Job
Put the records from the start through the line containing "refresh-icon is located", inclusive, into a Markdown table with the columns Row and Line, one numbered row per line, skipping blank lines. Leave the pictures out.

******

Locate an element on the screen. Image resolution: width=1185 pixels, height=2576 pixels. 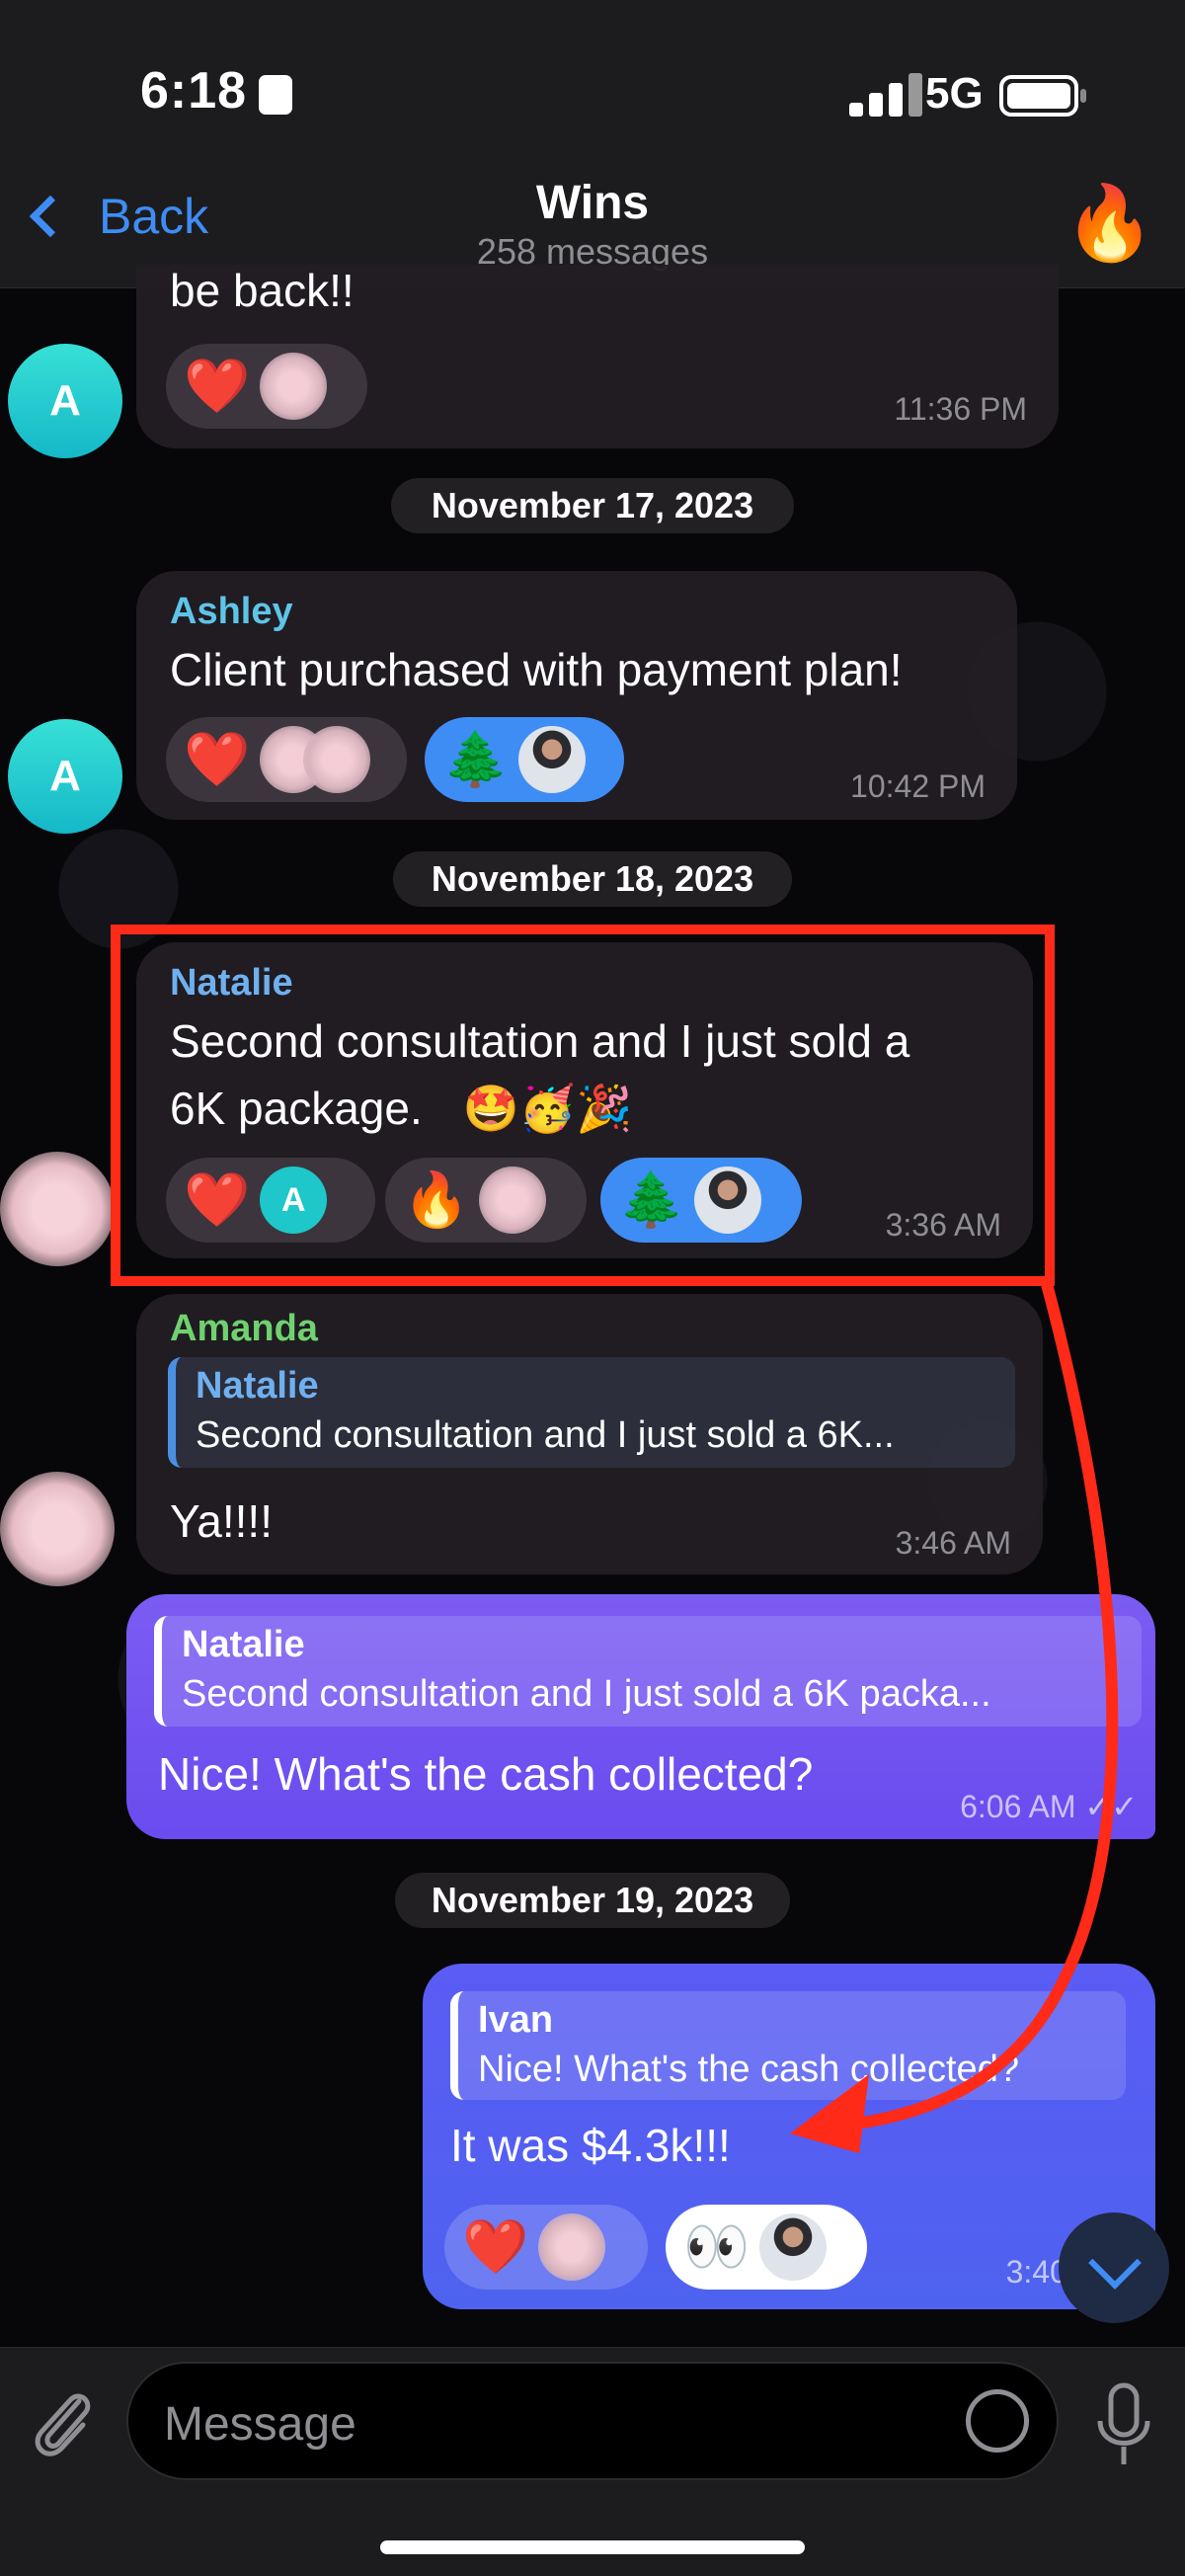
message-text: Nice! What's the cash collected? is located at coordinates (486, 1774).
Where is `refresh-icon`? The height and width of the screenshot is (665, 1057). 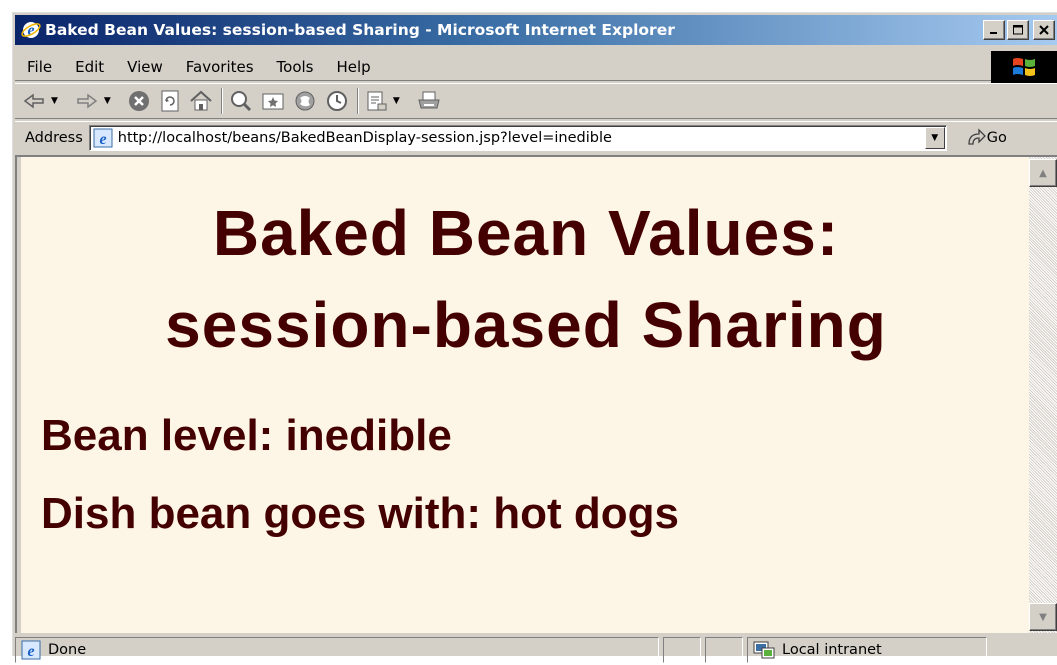
refresh-icon is located at coordinates (170, 101).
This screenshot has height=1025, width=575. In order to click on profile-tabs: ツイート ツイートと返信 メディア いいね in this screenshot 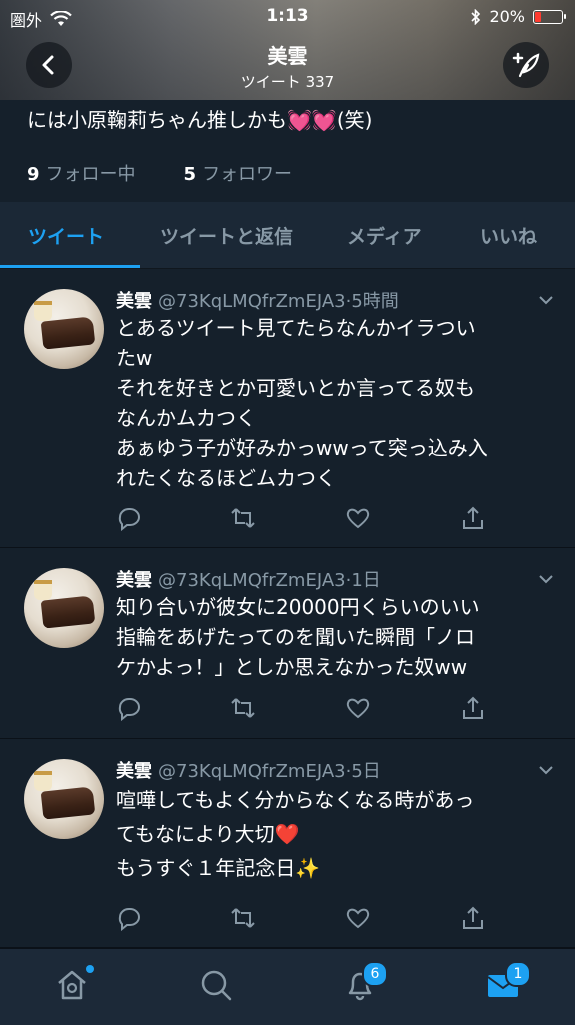, I will do `click(288, 236)`.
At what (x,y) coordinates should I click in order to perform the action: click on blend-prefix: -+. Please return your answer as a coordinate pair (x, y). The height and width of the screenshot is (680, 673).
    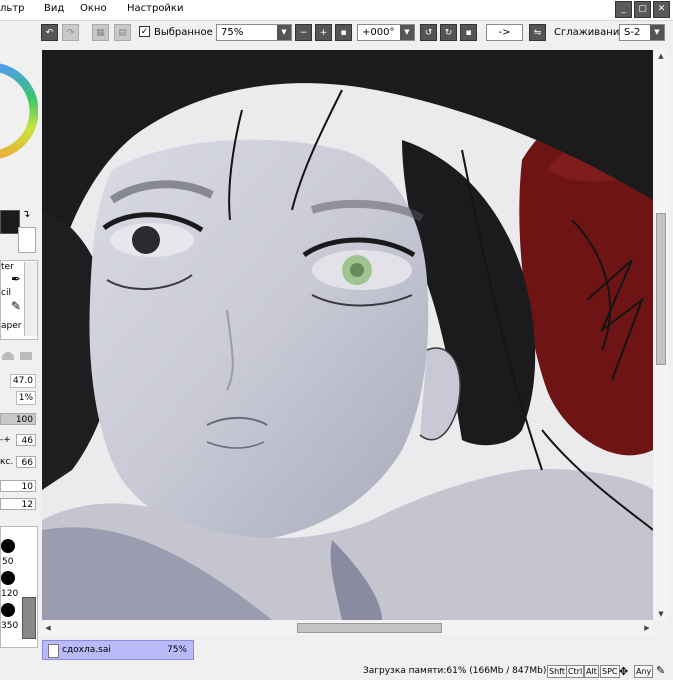
    Looking at the image, I should click on (6, 440).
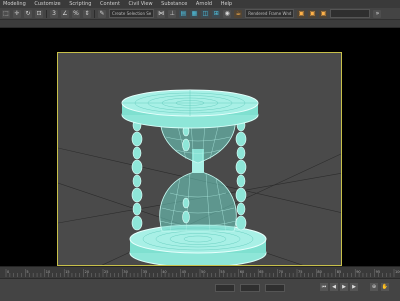 The height and width of the screenshot is (301, 400). Describe the element at coordinates (54, 14) in the screenshot. I see `snap-icon: 3` at that location.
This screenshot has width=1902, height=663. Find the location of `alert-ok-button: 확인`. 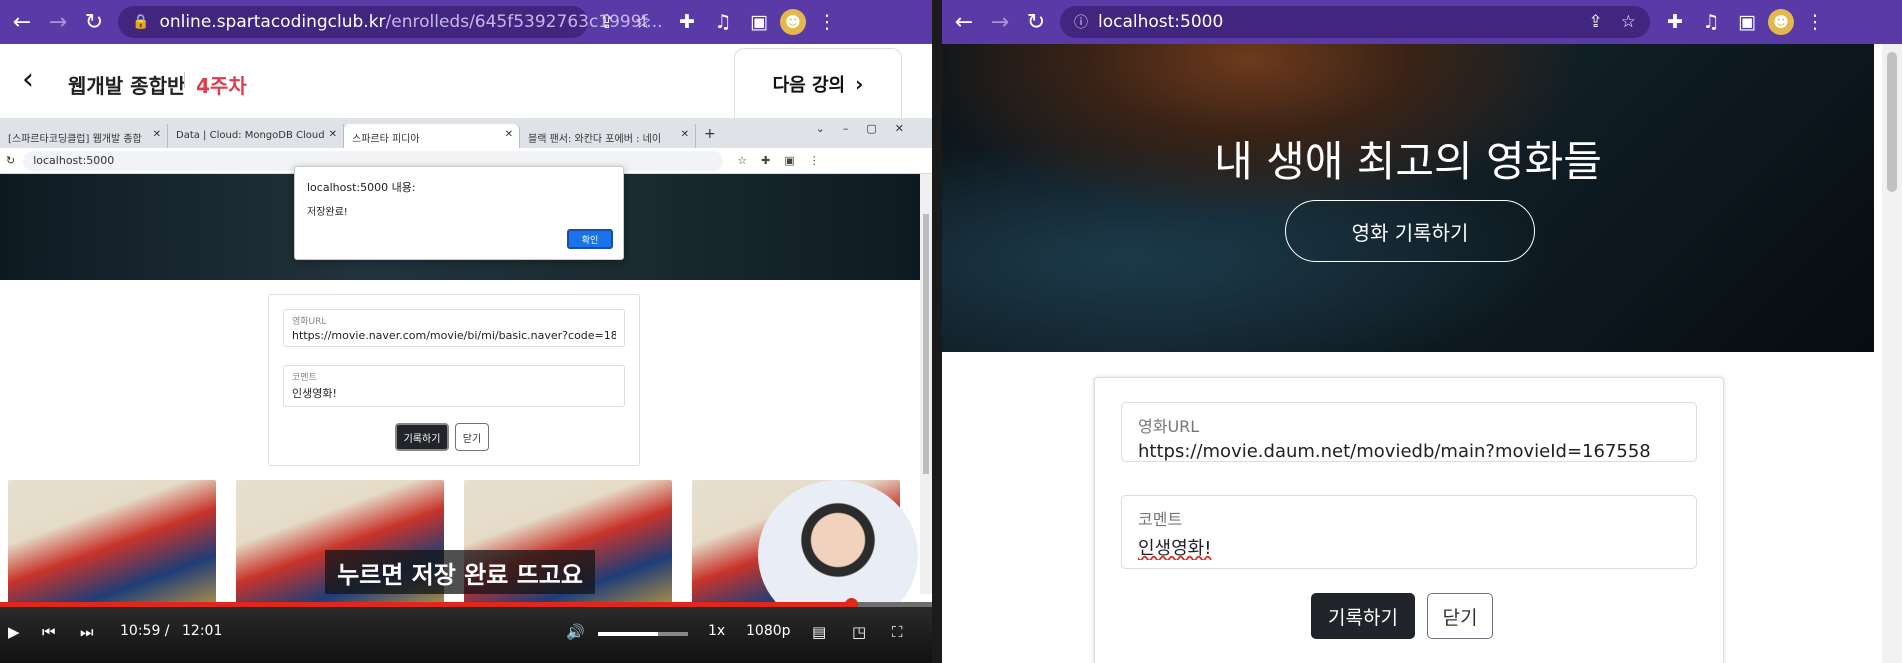

alert-ok-button: 확인 is located at coordinates (590, 239).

******

Your solution
| Row | Line |
|---|---|
| 1 | Locate an element on the screen. Image resolution: width=1185 pixels, height=2576 pixels.  |
| 2 | message-text: Nice! What's the cash collected? is located at coordinates (486, 1774). |
| 3 | Where is `refresh-icon`? The height and width of the screenshot is (665, 1057).  |
| 4 | refresh-icon is located at coordinates (170, 101). |